WHAT THIS TASK INVOLVES: Reproduce the passage of the FAWN talk abstract below between "The talk will" and "and programming languages.", inclusive.

PAGE EXCERPT:
-------

How Architecture Drove Me to Submit to an Algorithms Workshop: Lessons from the FAWN project

David Andersen, Associate Professor in Computer Science at Carnegie Mellon University


David Andersen

In this talk, I’ll detail a set of experiences building energy-efficient clusters of “wimpy” nodes. Using large numbers of low-GHz processors to accomplish big data tasks capitalizes on several underlying, fundamental realities of computer hardware: High frequency is inefficient; easily exploitable parallelism in programs is good; designing systems with an intense focus on locality is similarly good.

It is also painful.

In the past four years, we’ve built a series of these “fast arrays of wimpy nodes”, containing from 20 to 85 nodes, and used them to accomplish tasks such as high-performance key-value storage using flash memory; searching text corpuses for millions of search phrases at a time; and in-memory caching a la memcached. In each of these cases, the changes required to achieve efficient, fast performance were substantial, ranging from simple manual optimization and configuration changes; to software design changes; to algorithmic changes and the re-engineering of algorithms to accomplish the tasks. The engineering and programming efforts for each of these have been large, though worthwhile: The systems we constructed were several times more energy-efficient than their predecessors.

The talk will conclude on a mixed note of caution and optimism. The FAWN project, with all of its attendant challenges in software construction, is one potential harbinger of the things that architecture may deliver in the future: Not just a future of parallelism, but a future of massive parallelism, mandatory locality, and very constrained per-node memory. Fortunately, continuing to provide better, faster software in such a future should keep the computer science community as a whole out of trouble for a few decades, requiring simultaneous, concerted help from architecture, theory, and programming languages.


David Andersen is an associate professor in the Computer Science department at Carnegie Mellon University. He received his Ph.D. and M.S. degrees from MIT, and received B.S. degrees in Computer Science and Biology from the University of Utah. Before joining MIT, he was a co-founder and CTO of an Internet Service Provider in Salt Lake City. His research interests center on computer systems in the networked environment.

-------

DATA EXCERPTS:
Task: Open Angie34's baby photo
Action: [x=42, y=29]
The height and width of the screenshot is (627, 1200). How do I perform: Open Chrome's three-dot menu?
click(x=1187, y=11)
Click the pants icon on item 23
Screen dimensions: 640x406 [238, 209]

-------

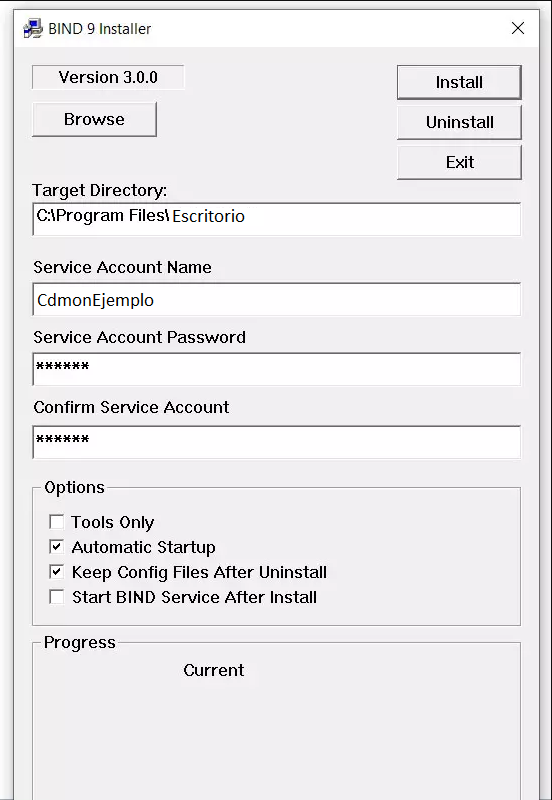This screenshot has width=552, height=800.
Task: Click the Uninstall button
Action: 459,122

-------

TASK ANSWER:
The talk will conclude on a mixed note of caution and optimism. The FAWN project, with all of its attendant challenges in software construction, is one potential harbinger of the things that architecture may deliver in the future: Not just a future of parallelism, but a future of massive parallelism, mandatory locality, and very constrained per-node memory. Fortunately, continuing to provide better, faster software in such a future should keep the computer science community as a whole out of trouble for a few decades, requiring simultaneous, concerted help from architecture, theory, and programming languages.